■ **WHAT THE TASK ASKS**
In the forum thread below about fillet brazing with oxy-propane, transcribe the passage word for word, starting at the words "# Fillet brazing" and ending after the words "AW207 or ... ?".

■ **PASSAGE PROVIDED**
* * * *

# Fillet brazing with oxy-propane



## vintapperen (Jul 9, 2009)

What tip(s) do I get for oxy-propane fillet brazing with a Smith AW1A torch? AW207 or ... ?


----------



## mchimonas (Dec 19, 2008)

Not sure if victor tips work with smith handles, but for fillet brazing most here probably use a victor # 2 tip (some use a victor #4). The flame from the #2 is smaller than the #4. #4 works better for lugged subassemblies but some use it for fillets as well. If victors don't fit on your handle, find a conversion chart somewhere on line to find the bore of a victor #2 or #4 measured in either metric or inches.


----------



## mchimonas (Dec 19, 2008)

Oh yes, make sure you have a T type hose. R and RM hoses only work for acetylene and will corrode if you pass propane through them.


----------



## doug fattic (Mar 11, 2010)

For the Smith AW1A, you need to get the AT61 mixer (that includes an elbow with a threaded end that accepts separate tips) that attaches by hand to the end of the torch handle (this is a for-propane-only mixer) and NE150 tips (these are 5 propane specific small tips with various size orifices that thread onto the end of the AT61 elbow). Smith used to make propane specific single mixer/elbow/tip units that were designated with a "4" instead of a "2". For example the AW205 tip is designed for acetylene and the AW405 was for propane. Too bad they don't make them any more (I don't think). In our frame shop in Ukraine where we use propane, we use a Smith AW1A torch handle with AW205 and 207 tips. They work okay but not as well as my Victor J-28 and Uniweld 71 torch handle with a UN-J mixer and elbow with TEN tips attached. These are propane specific tips. The same mixer/elbow can accept TE tips designed for acetylene. The short recessed hole on the end of the propane tips help keep the flame from detaching.

By the way I prefer using the AW205 tip size with my AW1A or Victor #1 tip size with my J-28 when using oxyacetylene for fillet brazing.


----------



## golden boy (Oct 29, 2008)

Thanks for the info, Doug. I just bought a Victor J-28 torch handle as the first piece of my OA setup. Cash flow requires me to acquire my setup one piece at a time. Tips might be next.


----------



## A. Spence (Sep 25, 2009)

doug fattic;9916281 They work okay but not as well as my Victor J-28 and Uniweld 71 torch handle with a UN-J mixer and elbow with TEN tips attached. These are propane specific tips. The same mixer/elbow can accept TE tips designed for acetylene. The short recessed hole on the end of the propane tips help keep the flame from detaching.
[/QUOTE said:


> Doug,
> 
> good info in that post, thanks. Do you have an online source for the UN-J mixer and tips, or do you buy yours from your LWS?
> 
> ...

* * * *

■ **DATA ROWS**

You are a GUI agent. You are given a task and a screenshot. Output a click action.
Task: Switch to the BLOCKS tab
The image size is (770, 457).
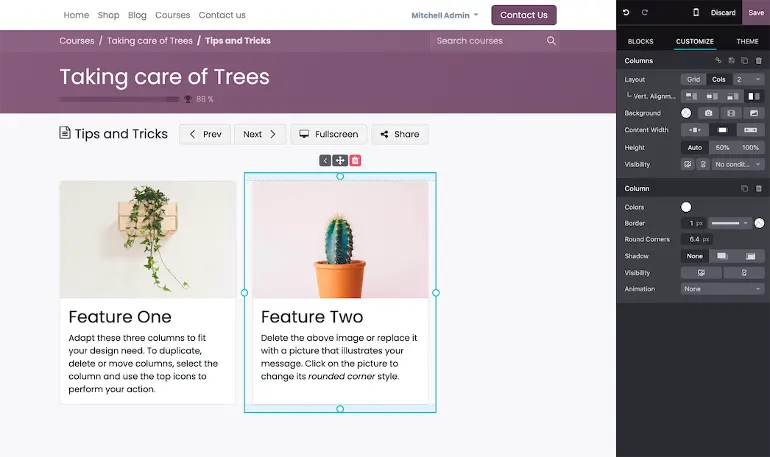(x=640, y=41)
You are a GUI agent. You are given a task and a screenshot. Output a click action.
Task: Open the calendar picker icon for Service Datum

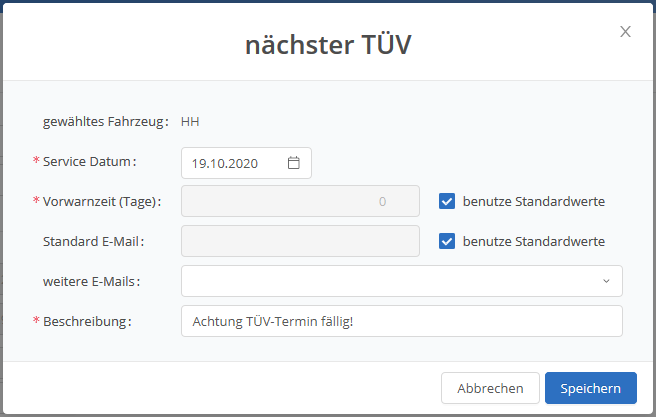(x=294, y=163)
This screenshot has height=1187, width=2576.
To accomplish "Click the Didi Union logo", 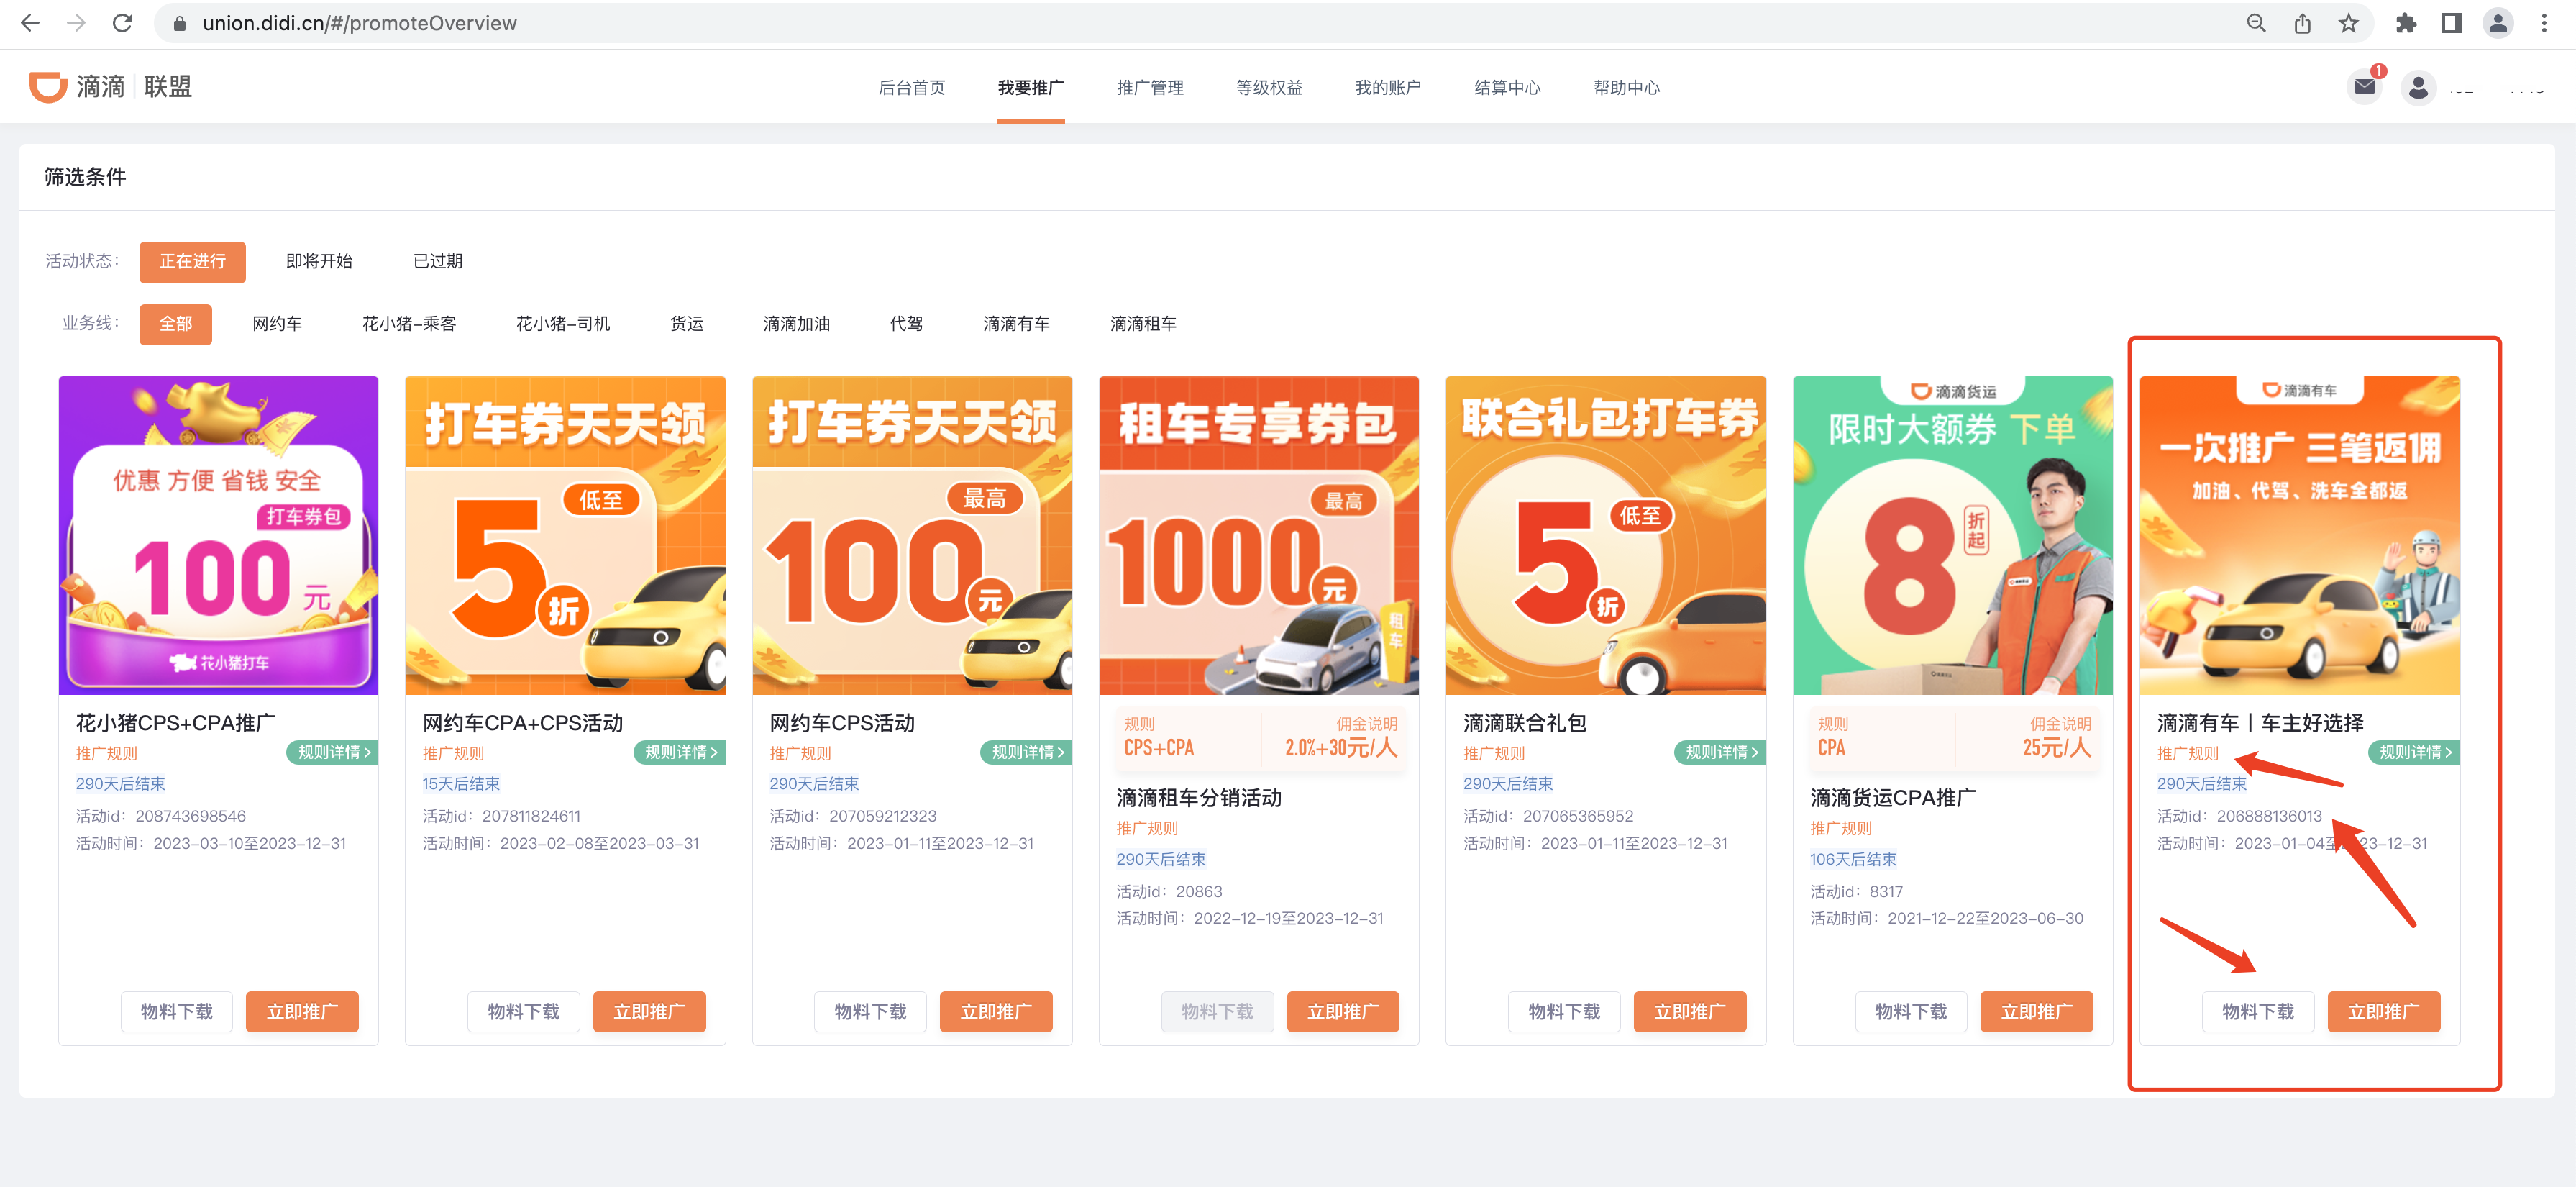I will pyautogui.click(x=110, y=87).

* * * *

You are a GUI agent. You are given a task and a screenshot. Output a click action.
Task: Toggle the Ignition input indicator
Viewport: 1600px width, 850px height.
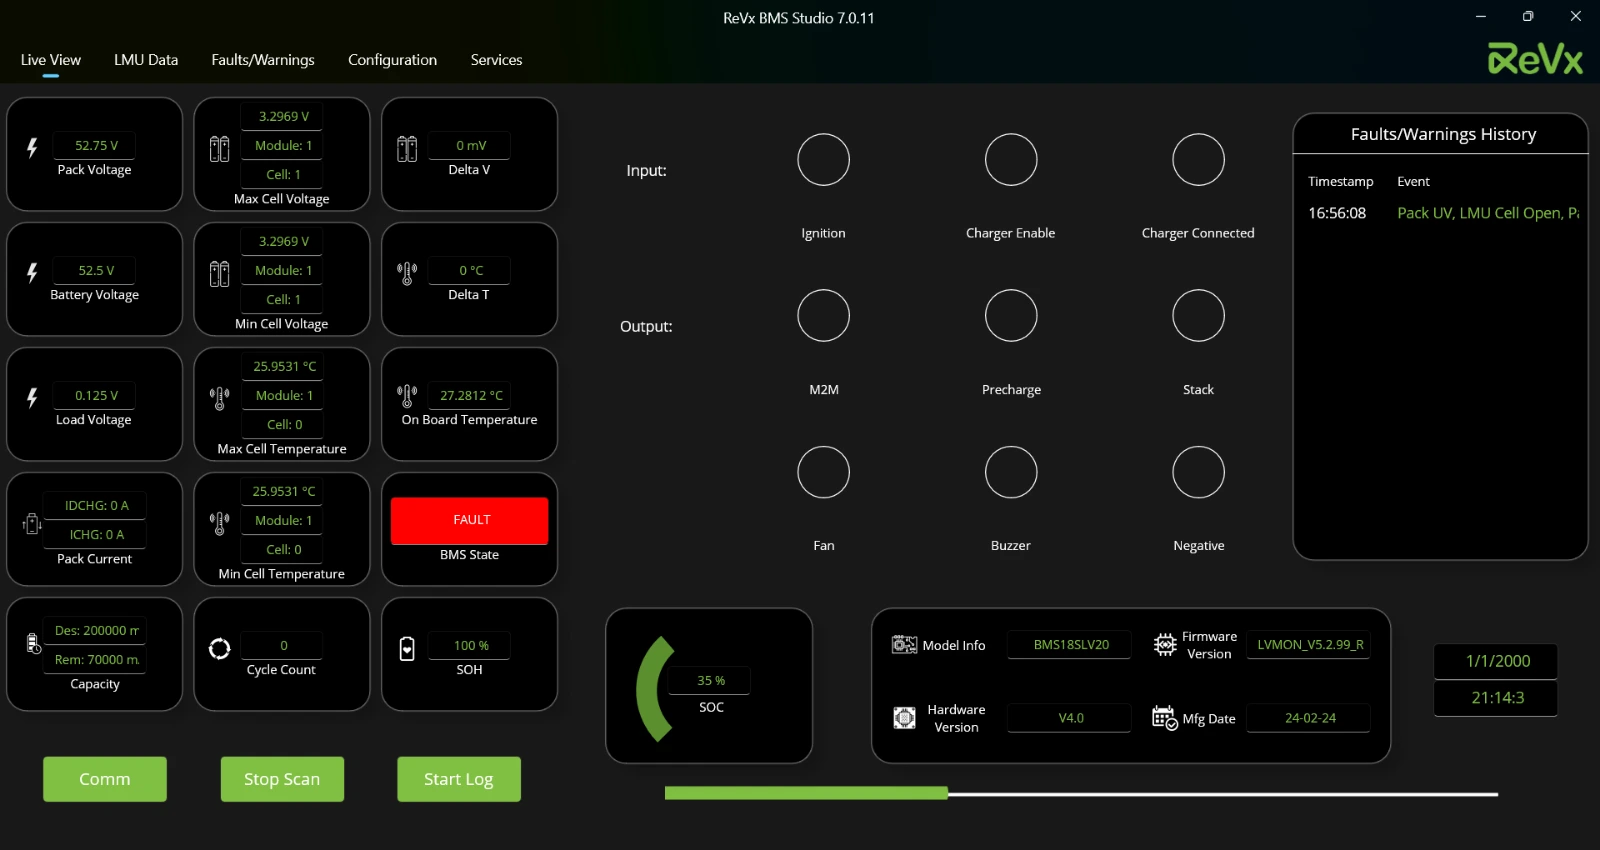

* * * *

■ **EXERCISE RESPONSE**
# Fillet brazing with oxy-propane



## vintapperen (Jul 9, 2009)

What tip(s) do I get for oxy-propane fillet brazing with a Smith AW1A torch? AW207 or ... ?